Does a Robot Path Have Clearance C?

Abstract

Most path planning problems among polygonal obstacles ask to find a path that avoids the obstacles and is optimal with respect to some measure or a combination of measures, for example an u-to-v shortest path of clearance at least c, where u and v are points in the free space and c is a positive constant. In practical applications, such as emergency interventions/evacuations and medical treatment planning, a number of u-to-v paths are suggested by experts and the question is whether such paths satisfy specific requirements, such as a given clearance from the obstacles. We address the following path query problem: Given a set S of m disjoint simple polygons in the plane, with a total of n vertices, preprocess them so that for a query consisting of a positive constant c and a simple polygonal path \(\pi \) with k vertices, from a point u to a point v in free space, where k is much smaller than n, one can quickly decide whether \(\pi \) has clearance at least c (that is, there is no polygonal obstacle within distance c of \(\pi \)).

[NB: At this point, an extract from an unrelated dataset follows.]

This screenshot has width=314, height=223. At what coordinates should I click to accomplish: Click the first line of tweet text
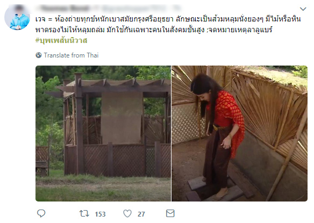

To do so, we show how to solve the following related problem: Given a set S of m simple polygons in \(\mathfrak {R}^{2}\), preprocess S into a data structure so that the polygon in S closest to a query line segment s can be reported quickly. We present an \(O(t \log n)\) time, O(t) space preprocessing, \(O((n / \sqrt{t}) \log ^{7/2} n)\) query time solution for this problem, for any \(n ^{1 + \epsilon } \le t \le n^{2}\). For a path with k segments, this results in \(O((n k / \sqrt{t}) \log ^{7/2} n)\) query time, which is a significant improvement over algorithms that can be derived from existing computational geometry methods when k is small.